Wir befinden uns wirtschaftlich in einer der schwierigsten Situationen unserer Zeit. Gleichzeitig haben wir mit der Klimakrise eine noch größere Bedrohung für den Planeten und die gesamte Menschheit vor uns. Diese Öko-Krise wird noch lange, nachdem wir die Covid-19 Pandemie bewältigt haben, eine gewaltige Herausforderung für uns alle bleiben.

Sigrid Maurer ist Klubobfrau der Grünen. - © apa/Helmut Fohringer
Sigrid Maurer ist Klubobfrau der Grünen. - © apa/Helmut Fohringer

Es ist daher entscheidend, die jetzige Krise auch zu nutzen, um den wirtschaftlichen Wiederaufbau in eine nachhaltigere Richtung zu lenken. Wir wollen eine grüne und resiliente Wirtschaft, die den Herausforderungen der Zukunft in ökologischer wie ökonomischer Hinsicht gewachsen ist.

Unsere Regierungsbeteiligung steht ganz in diesem Zeichen. Das heute in Kraft tretende Investitionsprämiengesetz hat deshalb einen zielgerichteten Fokus auf Klima- und Umweltschutz. Mit der neuen Prämie werden alle Investitionen von Unternehmen mit sieben Prozent gefördert. Für Zukunftsinvestitionen in Klimaschutz oder Digitalisierung gibt es die doppelte Prämie. Für klima- und umweltschädliche Investitionen gibt es hingegen keine Förderung.

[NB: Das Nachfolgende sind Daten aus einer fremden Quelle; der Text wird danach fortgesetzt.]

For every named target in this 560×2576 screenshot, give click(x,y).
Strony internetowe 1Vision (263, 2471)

Für den Klimaschutz bedeutet das konkret, dass der Bund bis Februar 2021 fast die Hälfte der Kosten von ökologischen Investitionen übernimmt, da die Prämie mit den bereits bestehenden Umweltförderungen kombinierbar ist. Das ist eine einmalige Chance, denn noch nie waren Investitionen, die auch dem Umwelt- und Klimaschutz dienen, so günstig wie jetzt. Unternehmerinnen und Unternehmer, die sich schon einmal überlegt haben, eine Photovoltaikanlage auf ihrem Dach zu installieren, sollten dies jetzt tun.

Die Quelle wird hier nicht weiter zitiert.